§ AIM OF THE TASK
For this exercise, copy exactly the lines below from the one with "Calendar (149, 54)" through the one with "Brake Installers & Driving Schools (94, 2347)" and leave out the pictures.

§ GIVEN RECORDS
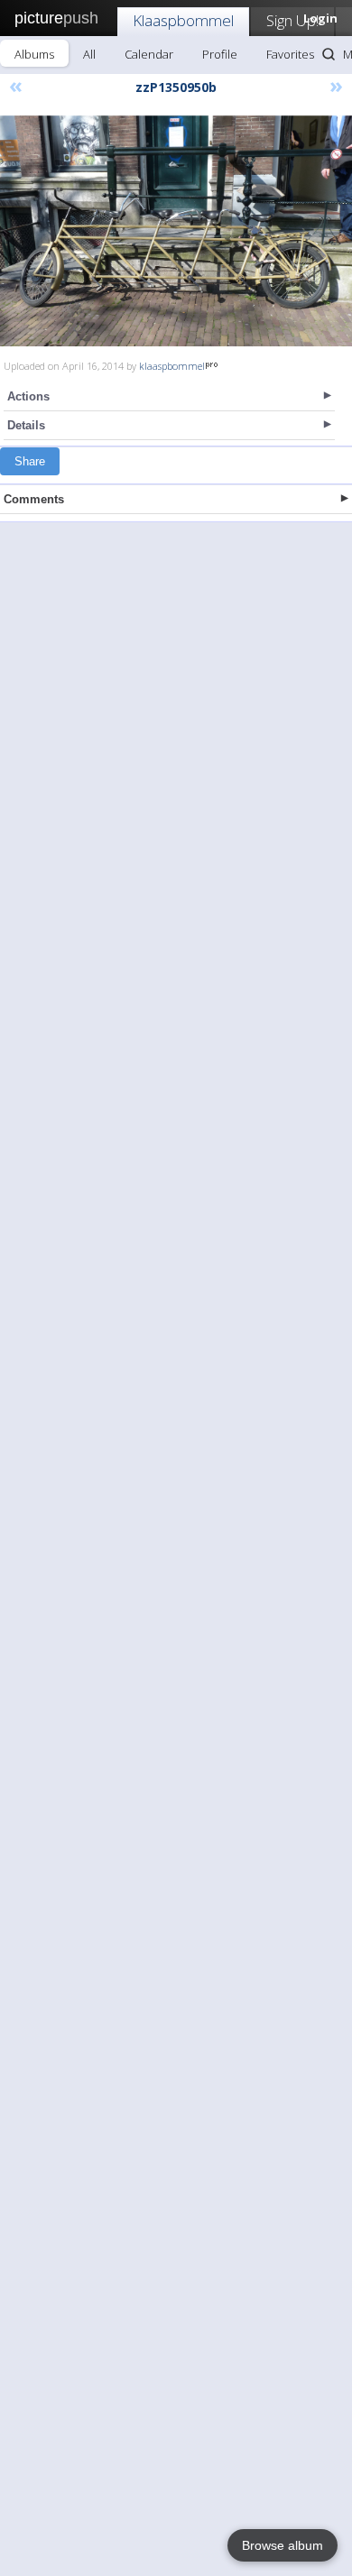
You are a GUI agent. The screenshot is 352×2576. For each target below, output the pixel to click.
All (89, 54)
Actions (28, 396)
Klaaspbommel (183, 20)
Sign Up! (292, 20)
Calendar (149, 54)
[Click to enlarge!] (176, 227)
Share (29, 461)
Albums (34, 54)
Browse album (282, 2545)
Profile (219, 54)
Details (26, 425)
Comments (34, 499)
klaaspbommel (172, 366)
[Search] (328, 54)
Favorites (290, 54)
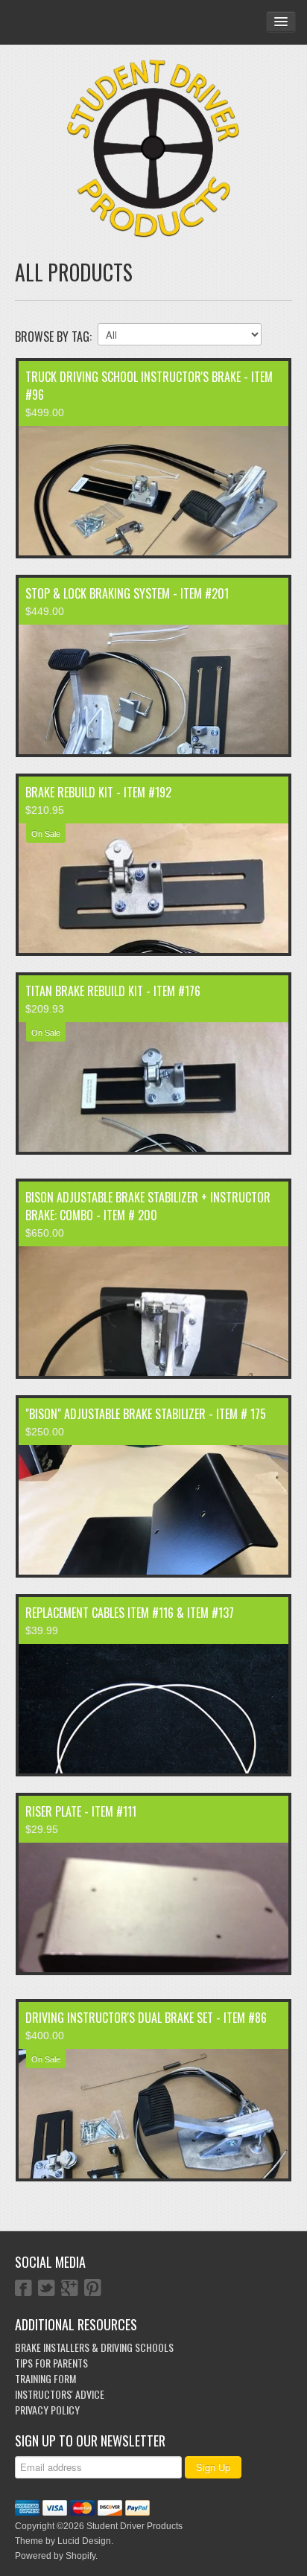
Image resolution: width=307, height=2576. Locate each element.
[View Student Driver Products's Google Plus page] (69, 2289)
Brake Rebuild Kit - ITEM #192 (98, 792)
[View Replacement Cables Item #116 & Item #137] (153, 1708)
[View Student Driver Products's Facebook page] (23, 2289)
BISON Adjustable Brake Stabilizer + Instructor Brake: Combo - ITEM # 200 (147, 1206)
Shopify (80, 2556)
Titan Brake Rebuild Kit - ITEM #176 (112, 991)
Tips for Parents (51, 2363)
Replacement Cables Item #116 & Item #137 (129, 1613)
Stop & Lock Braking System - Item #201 (127, 593)
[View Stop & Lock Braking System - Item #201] (153, 689)
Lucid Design (84, 2541)
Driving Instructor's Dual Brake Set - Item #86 (146, 2018)
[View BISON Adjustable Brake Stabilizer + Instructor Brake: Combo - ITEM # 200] (153, 1311)
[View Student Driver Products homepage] (153, 149)
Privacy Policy (47, 2409)
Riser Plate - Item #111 (80, 1811)
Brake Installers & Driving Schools (94, 2347)
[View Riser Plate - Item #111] (153, 1907)
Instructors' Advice (59, 2394)
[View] (153, 1510)
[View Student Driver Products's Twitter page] (46, 2289)
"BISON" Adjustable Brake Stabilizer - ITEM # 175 (145, 1414)
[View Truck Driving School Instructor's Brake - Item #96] (153, 490)
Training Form (45, 2378)
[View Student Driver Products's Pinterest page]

§ EXERCISE RESPONSE
Calendar (149, 54)
[Click to enlarge!] (176, 227)
Share (29, 461)
Albums (34, 54)
Browse album (282, 2545)
Profile (219, 54)
Details (26, 425)
Comments (34, 499)
klaaspbommel (172, 366)
[Search] (328, 54)
Favorites (290, 54)
Image resolution: width=307, height=2576. Locate each element.
[View Student Driver Products's Google Plus page] (69, 2289)
Brake Rebuild Kit - ITEM #192 (98, 792)
[View Replacement Cables Item #116 & Item #137] (153, 1708)
[View Student Driver Products's Facebook page] (23, 2289)
BISON Adjustable Brake Stabilizer + Instructor Brake: Combo - ITEM # 200 (147, 1206)
Shopify (80, 2556)
Titan Brake Rebuild Kit - ITEM #176 (112, 991)
Tips for Parents (51, 2363)
Replacement Cables Item #116 & Item #137 (129, 1613)
Stop & Lock Braking System - Item #201 (127, 593)
[View Stop & Lock Braking System - Item #201] (153, 689)
Lucid Design (84, 2541)
Driving Instructor's Dual Brake Set - Item #86 (146, 2018)
[View BISON Adjustable Brake Stabilizer + Instructor Brake: Combo - ITEM # 200] (153, 1311)
[View Student Driver Products homepage] (153, 149)
Privacy Policy (47, 2409)
Riser Plate - Item #111 (80, 1811)
Brake Installers & Driving Schools (94, 2347)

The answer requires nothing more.